### BRIEF
The required output is the exact text of the lines from the line containing "Task: Click the" through the final line below, inclusive, without pictures.

=====

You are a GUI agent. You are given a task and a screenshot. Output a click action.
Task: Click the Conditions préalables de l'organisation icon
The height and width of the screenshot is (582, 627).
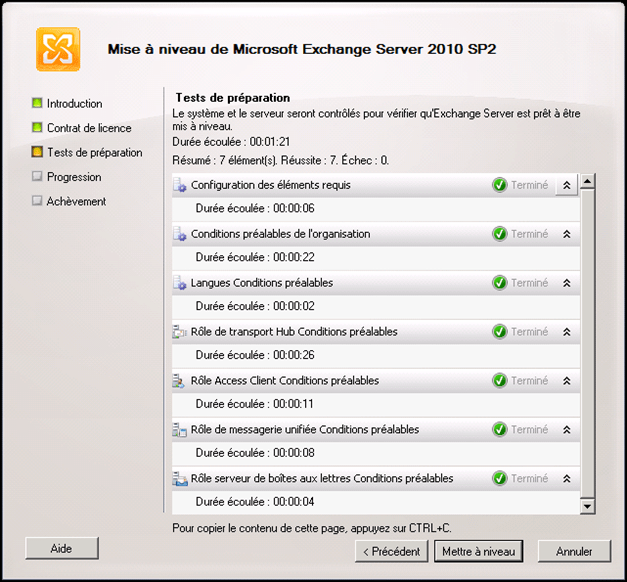(x=180, y=234)
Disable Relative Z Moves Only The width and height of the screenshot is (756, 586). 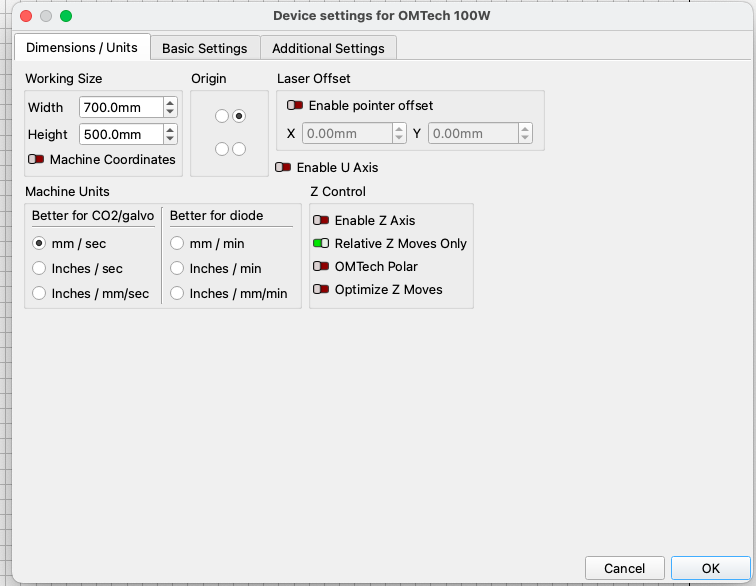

=====

### RESULT OF THIS TASK
Task: Click the Conditions préalables de l'organisation icon
The height and width of the screenshot is (582, 627).
(x=180, y=234)
Disable Relative Z Moves Only The width and height of the screenshot is (756, 586). 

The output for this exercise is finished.